INFORMATION SHOWN ->
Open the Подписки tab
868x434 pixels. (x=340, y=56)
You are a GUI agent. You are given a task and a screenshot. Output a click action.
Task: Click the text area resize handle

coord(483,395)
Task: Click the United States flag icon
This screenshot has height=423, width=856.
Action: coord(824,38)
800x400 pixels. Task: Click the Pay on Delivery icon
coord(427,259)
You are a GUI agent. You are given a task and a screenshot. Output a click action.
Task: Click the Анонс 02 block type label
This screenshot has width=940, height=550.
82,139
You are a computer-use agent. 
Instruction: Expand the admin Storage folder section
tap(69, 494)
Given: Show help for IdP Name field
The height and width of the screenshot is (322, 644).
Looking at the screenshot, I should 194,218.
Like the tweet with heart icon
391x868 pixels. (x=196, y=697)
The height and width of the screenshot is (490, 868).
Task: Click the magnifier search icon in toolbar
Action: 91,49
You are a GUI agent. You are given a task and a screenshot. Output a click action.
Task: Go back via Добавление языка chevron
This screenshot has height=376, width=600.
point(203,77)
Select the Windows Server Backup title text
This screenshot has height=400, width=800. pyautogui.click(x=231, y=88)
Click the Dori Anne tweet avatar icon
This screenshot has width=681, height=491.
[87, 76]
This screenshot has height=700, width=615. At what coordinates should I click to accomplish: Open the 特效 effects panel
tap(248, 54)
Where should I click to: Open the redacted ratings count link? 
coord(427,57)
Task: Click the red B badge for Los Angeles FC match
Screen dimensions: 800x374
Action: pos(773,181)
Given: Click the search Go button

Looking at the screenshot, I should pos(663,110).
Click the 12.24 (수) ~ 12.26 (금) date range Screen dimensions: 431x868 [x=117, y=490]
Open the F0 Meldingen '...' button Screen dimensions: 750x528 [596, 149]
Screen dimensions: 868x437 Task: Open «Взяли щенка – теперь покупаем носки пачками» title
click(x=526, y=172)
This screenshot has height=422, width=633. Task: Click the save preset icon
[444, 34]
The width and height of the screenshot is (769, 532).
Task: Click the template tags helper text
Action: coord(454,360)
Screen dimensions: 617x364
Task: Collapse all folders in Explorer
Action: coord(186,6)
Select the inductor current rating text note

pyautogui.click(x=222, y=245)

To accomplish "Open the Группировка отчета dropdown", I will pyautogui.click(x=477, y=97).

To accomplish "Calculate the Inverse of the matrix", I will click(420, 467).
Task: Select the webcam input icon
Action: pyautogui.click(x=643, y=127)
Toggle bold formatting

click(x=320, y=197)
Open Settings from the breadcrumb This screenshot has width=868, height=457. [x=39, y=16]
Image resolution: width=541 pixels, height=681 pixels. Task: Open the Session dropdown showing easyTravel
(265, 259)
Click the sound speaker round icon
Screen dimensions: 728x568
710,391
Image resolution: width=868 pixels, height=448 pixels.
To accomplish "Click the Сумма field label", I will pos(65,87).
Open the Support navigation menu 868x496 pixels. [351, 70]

TASK REQUIREMENTS -> What is needed is an exact copy of all the records above.

EXERCISE RESPONSE ->
Open the Подписки tab
868x434 pixels. (x=340, y=56)
You are a GUI agent. You are given a task and a screenshot. Output a click action.
Task: Click the text area resize handle

coord(483,395)
Task: Click the United States flag icon
This screenshot has height=423, width=856.
Action: coord(824,38)
800x400 pixels. Task: Click the Pay on Delivery icon
coord(427,259)
You are a GUI agent. You are given a task and a screenshot. Output a click action.
Task: Click the Анонс 02 block type label
This screenshot has width=940, height=550.
82,139
You are a computer-use agent. 
Instruction: Expand the admin Storage folder section
tap(69, 494)
Given: Show help for IdP Name field
The height and width of the screenshot is (322, 644).
Looking at the screenshot, I should 194,218.
Like the tweet with heart icon
391x868 pixels. (x=196, y=697)
The height and width of the screenshot is (490, 868).
Task: Click the magnifier search icon in toolbar
Action: 91,49
You are a GUI agent. You are given a task and a screenshot. Output a click action.
Task: Go back via Добавление языка chevron
This screenshot has height=376, width=600.
point(203,77)
Select the Windows Server Backup title text
This screenshot has height=400, width=800. pyautogui.click(x=231, y=88)
Click the Dori Anne tweet avatar icon
This screenshot has width=681, height=491.
[87, 76]
This screenshot has height=700, width=615. At what coordinates should I click to accomplish: Open the 特效 effects panel
tap(248, 54)
Where should I click to: Open the redacted ratings count link? 
coord(427,57)
Task: Click the red B badge for Los Angeles FC match
Screen dimensions: 800x374
Action: pos(773,181)
Given: Click the search Go button

Looking at the screenshot, I should pos(663,110).
Click the 12.24 (수) ~ 12.26 (금) date range Screen dimensions: 431x868 [x=117, y=490]
Open the F0 Meldingen '...' button Screen dimensions: 750x528 [596, 149]
Screen dimensions: 868x437 Task: Open «Взяли щенка – теперь покупаем носки пачками» title
click(x=526, y=172)
This screenshot has height=422, width=633. Task: Click the save preset icon
[444, 34]
The width and height of the screenshot is (769, 532).
Task: Click the template tags helper text
Action: coord(454,360)
Screen dimensions: 617x364
Task: Collapse all folders in Explorer
Action: coord(186,6)
Select the inductor current rating text note

pyautogui.click(x=222, y=245)

To accomplish "Open the Группировка отчета dropdown", I will pyautogui.click(x=477, y=97).

To accomplish "Calculate the Inverse of the matrix", I will click(420, 467).
Task: Select the webcam input icon
Action: pyautogui.click(x=643, y=127)
Toggle bold formatting

click(x=320, y=197)
Open Settings from the breadcrumb This screenshot has width=868, height=457. [x=39, y=16]
Image resolution: width=541 pixels, height=681 pixels. Task: Open the Session dropdown showing easyTravel
(265, 259)
Click the sound speaker round icon
Screen dimensions: 728x568
710,391
Image resolution: width=868 pixels, height=448 pixels.
To accomplish "Click the Сумма field label", I will pos(65,87).
Open the Support navigation menu 868x496 pixels. [351, 70]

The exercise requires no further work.